“This is an Indian/ settlement there are some/ houses in front of them/ may be seen women/ making fire and cooking./ There is a cart full of/ boys playing-a large field of corn is/ fenced in there are high mountains/ behind the houses” (Artist’s inscription, verso)
“Much like the Sun Dance drawing (Nº11), this one shows a bird's-eye view of a number of cabins and their garden plots on Lower Brulé Agency. Just as it was traumatic for the Sioux to give up a nomadic existence and live in log cabins, so too was the switch from hunting and gathering to farming. To the Sioux male, farming was demeaning and degrading work, but it was forced on the tribe as a whole, in the hope of civilizing them. Generally, it was unsuccessful.

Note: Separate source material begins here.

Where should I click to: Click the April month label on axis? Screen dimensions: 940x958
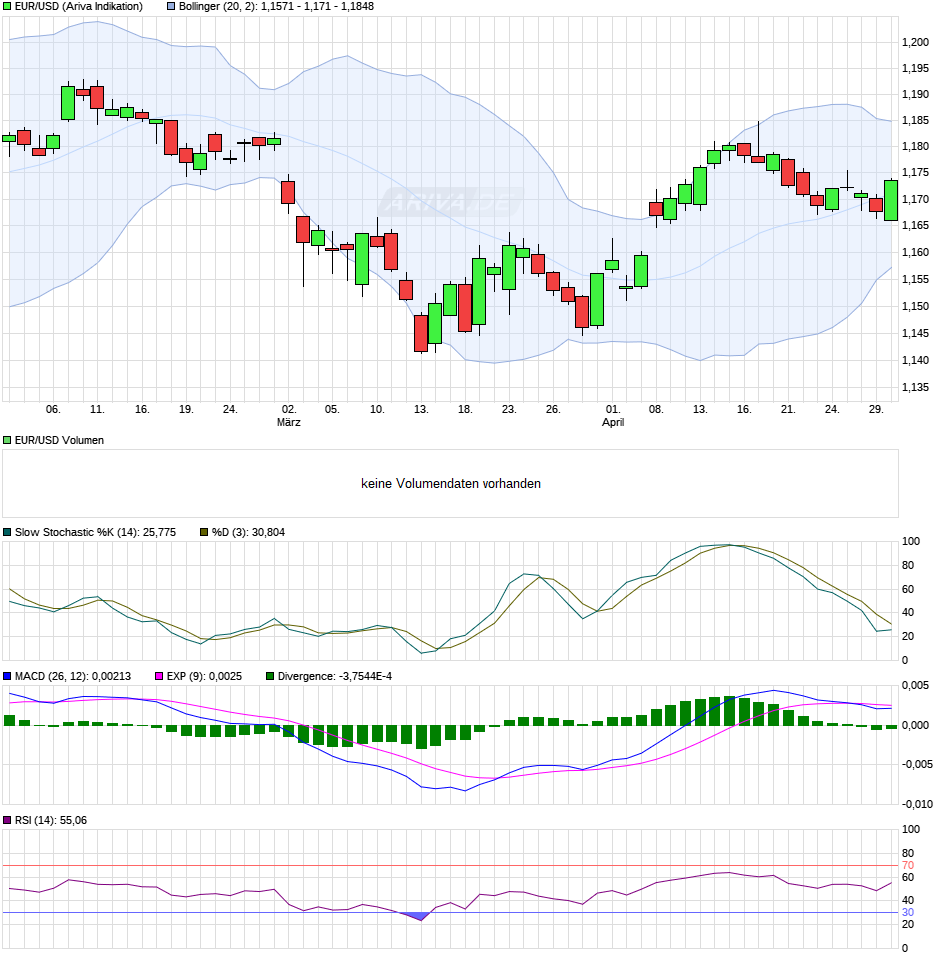tap(613, 422)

In this drawing, as in Nº10 and Nº11, Bushotter provides the viewer with a panoramic scene. He shares this feature with a few other Hampton artists, notably Henry Fisherman (Nºs. 14 and 15). It was probably the result of the influence of white teachers as well as the group of artists who came from Fort Marion.” (p.28)
William S. Wierzbowski and Helen M. Mangelsdorf in Images of a Vanished Life: Plains Indian Drawing from the Collection of the Pennsylvania Academy of the Fine Arts, 1985.